### Exercise requirements
Copy the rows below word for word, beginning with the very first line and stopping after the line that contains "(258, 156).".

__________________________________________________

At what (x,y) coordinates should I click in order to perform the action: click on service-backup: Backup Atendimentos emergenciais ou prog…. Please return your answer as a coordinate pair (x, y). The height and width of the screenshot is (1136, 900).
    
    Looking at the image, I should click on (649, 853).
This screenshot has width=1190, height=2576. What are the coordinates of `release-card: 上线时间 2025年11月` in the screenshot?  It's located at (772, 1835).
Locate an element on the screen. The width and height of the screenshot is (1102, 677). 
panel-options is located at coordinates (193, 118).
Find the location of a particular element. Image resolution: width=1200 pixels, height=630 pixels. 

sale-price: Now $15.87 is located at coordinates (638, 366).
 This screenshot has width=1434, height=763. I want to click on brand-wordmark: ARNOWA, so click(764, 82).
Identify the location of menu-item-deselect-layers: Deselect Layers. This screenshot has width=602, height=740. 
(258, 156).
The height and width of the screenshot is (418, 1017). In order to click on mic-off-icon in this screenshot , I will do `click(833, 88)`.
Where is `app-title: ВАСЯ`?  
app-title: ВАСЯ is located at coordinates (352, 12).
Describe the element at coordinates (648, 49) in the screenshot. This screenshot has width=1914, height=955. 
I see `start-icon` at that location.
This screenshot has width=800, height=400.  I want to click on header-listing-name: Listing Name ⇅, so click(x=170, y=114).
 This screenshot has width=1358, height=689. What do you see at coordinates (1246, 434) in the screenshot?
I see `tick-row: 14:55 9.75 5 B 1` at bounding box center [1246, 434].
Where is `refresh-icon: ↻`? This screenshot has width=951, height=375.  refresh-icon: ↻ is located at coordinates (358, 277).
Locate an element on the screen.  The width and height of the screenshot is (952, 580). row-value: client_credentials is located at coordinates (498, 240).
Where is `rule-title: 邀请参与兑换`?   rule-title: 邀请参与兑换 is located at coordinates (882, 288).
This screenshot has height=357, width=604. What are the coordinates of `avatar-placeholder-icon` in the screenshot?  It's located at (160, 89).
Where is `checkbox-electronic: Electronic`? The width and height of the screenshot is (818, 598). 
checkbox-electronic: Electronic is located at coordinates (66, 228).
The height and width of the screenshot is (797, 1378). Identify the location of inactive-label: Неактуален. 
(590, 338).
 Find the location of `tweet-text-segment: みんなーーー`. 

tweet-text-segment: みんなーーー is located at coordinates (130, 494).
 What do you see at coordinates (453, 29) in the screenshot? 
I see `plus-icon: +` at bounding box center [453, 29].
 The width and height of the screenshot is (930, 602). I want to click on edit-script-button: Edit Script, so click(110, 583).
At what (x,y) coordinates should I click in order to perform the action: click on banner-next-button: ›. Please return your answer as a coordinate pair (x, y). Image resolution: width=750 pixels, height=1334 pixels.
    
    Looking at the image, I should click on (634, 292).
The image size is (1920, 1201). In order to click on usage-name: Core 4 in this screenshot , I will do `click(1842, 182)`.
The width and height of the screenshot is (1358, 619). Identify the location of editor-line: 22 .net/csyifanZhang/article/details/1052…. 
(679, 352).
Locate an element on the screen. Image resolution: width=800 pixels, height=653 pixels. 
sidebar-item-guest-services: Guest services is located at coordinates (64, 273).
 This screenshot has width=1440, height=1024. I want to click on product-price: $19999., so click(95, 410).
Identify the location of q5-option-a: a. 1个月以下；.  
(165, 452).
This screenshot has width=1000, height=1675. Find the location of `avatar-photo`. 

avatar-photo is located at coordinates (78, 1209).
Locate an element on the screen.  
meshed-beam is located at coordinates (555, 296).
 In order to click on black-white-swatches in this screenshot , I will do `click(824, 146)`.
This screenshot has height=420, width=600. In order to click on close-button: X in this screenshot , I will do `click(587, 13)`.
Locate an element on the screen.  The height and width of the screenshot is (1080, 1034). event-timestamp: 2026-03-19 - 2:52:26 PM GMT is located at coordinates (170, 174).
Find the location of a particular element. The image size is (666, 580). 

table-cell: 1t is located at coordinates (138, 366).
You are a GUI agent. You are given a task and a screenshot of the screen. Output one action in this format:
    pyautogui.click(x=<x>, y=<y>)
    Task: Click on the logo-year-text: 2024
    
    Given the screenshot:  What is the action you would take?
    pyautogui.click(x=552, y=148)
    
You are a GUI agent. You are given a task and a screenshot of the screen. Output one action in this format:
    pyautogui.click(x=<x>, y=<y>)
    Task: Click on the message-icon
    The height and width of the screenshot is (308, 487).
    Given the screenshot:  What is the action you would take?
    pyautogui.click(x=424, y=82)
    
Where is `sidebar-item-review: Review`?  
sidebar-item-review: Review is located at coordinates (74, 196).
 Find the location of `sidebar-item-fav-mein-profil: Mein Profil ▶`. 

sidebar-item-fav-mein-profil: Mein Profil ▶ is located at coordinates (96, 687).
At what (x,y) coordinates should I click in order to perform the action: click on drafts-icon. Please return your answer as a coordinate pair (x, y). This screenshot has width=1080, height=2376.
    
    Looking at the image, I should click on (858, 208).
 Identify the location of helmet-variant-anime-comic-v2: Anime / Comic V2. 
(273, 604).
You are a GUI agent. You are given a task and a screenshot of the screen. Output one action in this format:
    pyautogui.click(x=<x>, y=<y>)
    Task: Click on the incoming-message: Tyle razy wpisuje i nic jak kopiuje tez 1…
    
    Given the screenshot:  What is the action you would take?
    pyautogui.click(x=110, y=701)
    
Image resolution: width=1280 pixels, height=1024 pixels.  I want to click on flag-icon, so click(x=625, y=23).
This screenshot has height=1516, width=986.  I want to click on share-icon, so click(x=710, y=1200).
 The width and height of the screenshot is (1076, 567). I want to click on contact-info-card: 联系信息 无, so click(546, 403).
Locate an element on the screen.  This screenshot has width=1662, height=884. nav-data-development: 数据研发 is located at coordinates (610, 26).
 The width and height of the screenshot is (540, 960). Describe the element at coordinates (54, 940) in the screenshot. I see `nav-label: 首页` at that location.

__________________________________________________

### Expected output
At what (x,y) coordinates should I click in order to perform the action: click on service-backup: Backup Atendimentos emergenciais ou prog…. Please return your answer as a coordinate pair (x, y). The height and width of the screenshot is (1136, 900).
    
    Looking at the image, I should click on (649, 853).
This screenshot has width=1190, height=2576. What are the coordinates of `release-card: 上线时间 2025年11月` in the screenshot?  It's located at (772, 1835).
Locate an element on the screen. The width and height of the screenshot is (1102, 677). 
panel-options is located at coordinates (193, 118).
Find the location of a particular element. Image resolution: width=1200 pixels, height=630 pixels. 

sale-price: Now $15.87 is located at coordinates (638, 366).
 This screenshot has width=1434, height=763. I want to click on brand-wordmark: ARNOWA, so click(764, 82).
Identify the location of menu-item-deselect-layers: Deselect Layers. This screenshot has width=602, height=740. 
(258, 156).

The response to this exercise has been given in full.